Task objective => Using the entries below, output exactly the line containing "Click the chevron" and all lines that follow it to the end.

Source records:
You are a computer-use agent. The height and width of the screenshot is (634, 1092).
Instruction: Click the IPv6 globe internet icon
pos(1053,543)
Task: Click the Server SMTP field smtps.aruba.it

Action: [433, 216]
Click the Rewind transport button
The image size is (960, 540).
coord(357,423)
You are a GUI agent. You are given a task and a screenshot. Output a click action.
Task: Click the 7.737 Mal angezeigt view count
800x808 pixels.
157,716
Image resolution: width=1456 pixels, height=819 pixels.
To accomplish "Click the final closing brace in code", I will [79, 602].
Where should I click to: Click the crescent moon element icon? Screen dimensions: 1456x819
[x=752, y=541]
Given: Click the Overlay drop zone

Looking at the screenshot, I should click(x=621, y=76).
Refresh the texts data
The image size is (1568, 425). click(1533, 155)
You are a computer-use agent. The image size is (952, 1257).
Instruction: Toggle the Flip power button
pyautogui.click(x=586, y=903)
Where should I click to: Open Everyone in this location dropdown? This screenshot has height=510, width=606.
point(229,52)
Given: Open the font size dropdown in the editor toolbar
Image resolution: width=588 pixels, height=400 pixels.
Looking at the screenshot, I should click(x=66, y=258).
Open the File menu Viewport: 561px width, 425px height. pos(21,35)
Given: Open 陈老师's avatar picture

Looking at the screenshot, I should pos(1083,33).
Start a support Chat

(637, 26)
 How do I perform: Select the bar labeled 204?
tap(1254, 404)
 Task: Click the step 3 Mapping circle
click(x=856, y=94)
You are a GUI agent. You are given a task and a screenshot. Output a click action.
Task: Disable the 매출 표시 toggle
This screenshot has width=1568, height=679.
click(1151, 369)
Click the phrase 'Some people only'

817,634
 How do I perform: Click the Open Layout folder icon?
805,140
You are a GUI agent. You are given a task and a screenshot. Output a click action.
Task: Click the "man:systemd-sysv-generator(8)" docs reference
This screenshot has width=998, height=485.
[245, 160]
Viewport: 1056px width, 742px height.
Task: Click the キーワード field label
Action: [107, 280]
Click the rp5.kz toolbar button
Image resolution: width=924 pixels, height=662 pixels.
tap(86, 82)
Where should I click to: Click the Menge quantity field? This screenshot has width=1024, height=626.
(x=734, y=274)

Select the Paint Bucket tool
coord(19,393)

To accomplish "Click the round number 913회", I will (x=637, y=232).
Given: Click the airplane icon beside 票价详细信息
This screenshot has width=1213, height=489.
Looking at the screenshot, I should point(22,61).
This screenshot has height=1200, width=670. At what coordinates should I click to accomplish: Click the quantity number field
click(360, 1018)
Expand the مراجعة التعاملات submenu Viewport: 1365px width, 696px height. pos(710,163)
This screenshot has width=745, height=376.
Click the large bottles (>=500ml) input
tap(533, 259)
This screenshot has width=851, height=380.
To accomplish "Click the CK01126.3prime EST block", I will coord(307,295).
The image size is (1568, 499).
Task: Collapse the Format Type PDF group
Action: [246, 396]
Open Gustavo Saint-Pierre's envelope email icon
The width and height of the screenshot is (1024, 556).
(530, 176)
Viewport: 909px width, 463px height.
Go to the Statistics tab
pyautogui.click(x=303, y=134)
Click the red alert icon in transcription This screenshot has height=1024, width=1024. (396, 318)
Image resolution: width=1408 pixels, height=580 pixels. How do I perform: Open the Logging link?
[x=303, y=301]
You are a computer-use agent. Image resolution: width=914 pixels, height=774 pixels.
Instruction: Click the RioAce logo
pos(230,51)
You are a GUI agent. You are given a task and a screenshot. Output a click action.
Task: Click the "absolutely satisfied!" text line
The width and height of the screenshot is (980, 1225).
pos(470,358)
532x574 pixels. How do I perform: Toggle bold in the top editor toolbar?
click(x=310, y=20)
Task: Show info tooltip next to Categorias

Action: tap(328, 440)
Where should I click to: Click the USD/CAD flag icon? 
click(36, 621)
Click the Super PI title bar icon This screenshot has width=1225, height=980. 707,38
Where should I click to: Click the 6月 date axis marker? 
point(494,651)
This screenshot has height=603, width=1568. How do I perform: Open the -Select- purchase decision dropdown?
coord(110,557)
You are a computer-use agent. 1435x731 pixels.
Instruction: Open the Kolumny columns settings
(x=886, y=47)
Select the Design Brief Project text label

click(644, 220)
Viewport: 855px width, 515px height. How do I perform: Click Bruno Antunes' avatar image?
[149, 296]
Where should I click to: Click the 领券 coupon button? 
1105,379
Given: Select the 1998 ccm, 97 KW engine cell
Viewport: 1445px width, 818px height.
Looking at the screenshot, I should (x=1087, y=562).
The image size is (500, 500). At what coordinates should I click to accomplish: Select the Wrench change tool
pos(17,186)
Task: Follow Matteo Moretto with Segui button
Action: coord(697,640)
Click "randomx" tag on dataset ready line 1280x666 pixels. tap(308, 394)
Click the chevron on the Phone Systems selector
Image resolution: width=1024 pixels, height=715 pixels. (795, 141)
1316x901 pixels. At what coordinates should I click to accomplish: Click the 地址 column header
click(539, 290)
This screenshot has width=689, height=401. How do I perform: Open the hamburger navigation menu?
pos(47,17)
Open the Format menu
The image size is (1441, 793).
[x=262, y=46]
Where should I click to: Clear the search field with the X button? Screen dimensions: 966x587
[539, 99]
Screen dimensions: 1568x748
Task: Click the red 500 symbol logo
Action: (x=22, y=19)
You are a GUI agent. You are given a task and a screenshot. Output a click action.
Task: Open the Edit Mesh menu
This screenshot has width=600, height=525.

Answer below =>
Click the chevron on the Phone Systems selector
Image resolution: width=1024 pixels, height=715 pixels. (795, 141)
1316x901 pixels. At what coordinates should I click to accomplish: Click the 地址 column header
click(539, 290)
This screenshot has width=689, height=401. How do I perform: Open the hamburger navigation menu?
pos(47,17)
Open the Format menu
The image size is (1441, 793).
[x=262, y=46]
Where should I click to: Clear the search field with the X button? Screen dimensions: 966x587
[539, 99]
Screen dimensions: 1568x748
Task: Click the red 500 symbol logo
Action: (x=22, y=19)
You are a GUI agent. You are given a task and a screenshot. Output a click action.
Task: Open the Edit Mesh menu
This screenshot has width=600, height=525.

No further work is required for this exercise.